Creation of a thread is not free or
instantaneous.
Be sure that the two APIs
LongProcess1()
and LongProcess2()
are indeed "long" compared to thread
creation,
or you will be wasting your time with this implementation.
Another example calculating a list of primes using a pipeline of actors is included in the sample code.
Limitations of the Actor Programming Model
To be complete, here are some of the realities of the Actor model:
- Use of actors reduces mechanisms for race conditions but does not eliminate them. Data race conditions are possible if the messages or underlying logic touched by the actor objects includes mutable shared objects. Implementation of truly concurrent data structures is non-trivial. The actor model improves on some of these issues, but does not solve all of the problems.

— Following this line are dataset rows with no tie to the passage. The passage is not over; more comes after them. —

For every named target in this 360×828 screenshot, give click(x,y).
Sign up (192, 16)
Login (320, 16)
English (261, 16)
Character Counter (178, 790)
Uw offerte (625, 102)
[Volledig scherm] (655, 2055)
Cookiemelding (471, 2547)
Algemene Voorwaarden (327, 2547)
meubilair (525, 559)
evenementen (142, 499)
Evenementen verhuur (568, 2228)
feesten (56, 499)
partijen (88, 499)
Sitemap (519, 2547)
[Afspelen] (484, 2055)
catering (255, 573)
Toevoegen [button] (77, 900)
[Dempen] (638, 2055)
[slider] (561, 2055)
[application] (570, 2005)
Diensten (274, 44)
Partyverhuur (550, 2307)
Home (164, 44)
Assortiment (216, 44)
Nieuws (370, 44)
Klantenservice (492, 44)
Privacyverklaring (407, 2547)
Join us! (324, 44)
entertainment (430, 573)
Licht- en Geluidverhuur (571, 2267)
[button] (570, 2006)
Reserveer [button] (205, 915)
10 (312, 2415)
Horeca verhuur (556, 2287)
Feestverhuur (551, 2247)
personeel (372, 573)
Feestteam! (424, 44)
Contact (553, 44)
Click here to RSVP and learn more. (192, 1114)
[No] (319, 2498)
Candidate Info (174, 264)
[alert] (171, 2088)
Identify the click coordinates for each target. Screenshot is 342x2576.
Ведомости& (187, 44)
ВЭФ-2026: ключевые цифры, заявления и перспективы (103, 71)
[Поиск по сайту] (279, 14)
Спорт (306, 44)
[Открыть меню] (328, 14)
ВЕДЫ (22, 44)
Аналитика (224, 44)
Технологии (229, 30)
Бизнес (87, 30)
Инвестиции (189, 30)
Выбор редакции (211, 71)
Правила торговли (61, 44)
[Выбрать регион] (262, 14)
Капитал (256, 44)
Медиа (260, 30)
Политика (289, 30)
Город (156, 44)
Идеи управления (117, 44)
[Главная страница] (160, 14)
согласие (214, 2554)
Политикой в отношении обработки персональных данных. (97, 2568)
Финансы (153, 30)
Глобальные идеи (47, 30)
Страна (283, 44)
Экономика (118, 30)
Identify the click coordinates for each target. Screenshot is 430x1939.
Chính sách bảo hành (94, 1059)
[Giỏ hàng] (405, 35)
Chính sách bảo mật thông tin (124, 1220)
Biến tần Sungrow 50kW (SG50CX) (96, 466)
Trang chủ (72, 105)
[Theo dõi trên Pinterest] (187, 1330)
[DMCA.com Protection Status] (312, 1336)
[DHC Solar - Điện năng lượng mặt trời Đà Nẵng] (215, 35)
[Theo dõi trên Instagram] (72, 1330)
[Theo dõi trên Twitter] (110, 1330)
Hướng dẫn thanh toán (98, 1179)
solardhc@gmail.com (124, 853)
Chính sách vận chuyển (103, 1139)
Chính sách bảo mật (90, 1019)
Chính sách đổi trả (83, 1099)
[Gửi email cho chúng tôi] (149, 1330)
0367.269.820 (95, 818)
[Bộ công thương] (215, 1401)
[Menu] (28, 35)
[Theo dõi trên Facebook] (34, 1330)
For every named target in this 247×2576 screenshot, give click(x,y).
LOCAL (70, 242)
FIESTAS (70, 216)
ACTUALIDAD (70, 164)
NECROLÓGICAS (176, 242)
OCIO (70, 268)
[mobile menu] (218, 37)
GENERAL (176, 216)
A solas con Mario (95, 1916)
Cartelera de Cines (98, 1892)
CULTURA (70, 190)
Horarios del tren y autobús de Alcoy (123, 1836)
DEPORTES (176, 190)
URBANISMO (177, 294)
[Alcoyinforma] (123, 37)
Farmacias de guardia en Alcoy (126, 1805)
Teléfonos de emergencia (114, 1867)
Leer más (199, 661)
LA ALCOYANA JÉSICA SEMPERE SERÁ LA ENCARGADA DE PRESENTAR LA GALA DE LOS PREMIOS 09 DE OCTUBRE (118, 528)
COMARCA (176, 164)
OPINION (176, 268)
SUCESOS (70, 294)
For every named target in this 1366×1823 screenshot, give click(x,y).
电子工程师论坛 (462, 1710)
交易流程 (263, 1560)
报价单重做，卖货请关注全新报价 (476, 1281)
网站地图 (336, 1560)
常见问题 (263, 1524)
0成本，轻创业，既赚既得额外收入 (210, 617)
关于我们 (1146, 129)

- Deadlocks are possible under a number of situations.
- The Actor model implements message passing in the direction of the actor, but does not facilitate sending a request and receiving a specific status or a reply to a request. Synchronous replies require some sort of blocking logic. For information on objects which can provide this behavior, look at "futures".
Footnotes
- Source: http://dl.acm.org/citation.cfm?id=1624804
- Actors can actually execute in a computer network or as multiple processes in separate address spaces. In this article, I consider actors on a single machine in one address space with multiple threads.
- There is also some work describing a "pause" and "resume" feature which is not considered here.
- Some reference information does not guarantee this detail. For purposes of this article, it will be assumed to be the case.
- Source: http://gee.cs.oswego.edu/dl/papers/fj.pdf
Points of Interest
I have seen various comments on the Actor Programming Model on the web, including some detractors. I have been very happy with the functionality this model presents. I hope you enjoy it!
In my coding travels, I have used the actor model as a logging class, a buffered I/O handler (both input and output) and as an iterative problem solver. I love it!
As stated above, this code was developed with VS2010 on Win32. I am interested in validation of the code with other compilers and other platforms. Perhaps leave comments below if you have used it with success on another platform.
History
- 2012/10/20 Initial version.
- 2012/10/27 Reinstate lost bullet points, add missing Join() call, fix footnote reference.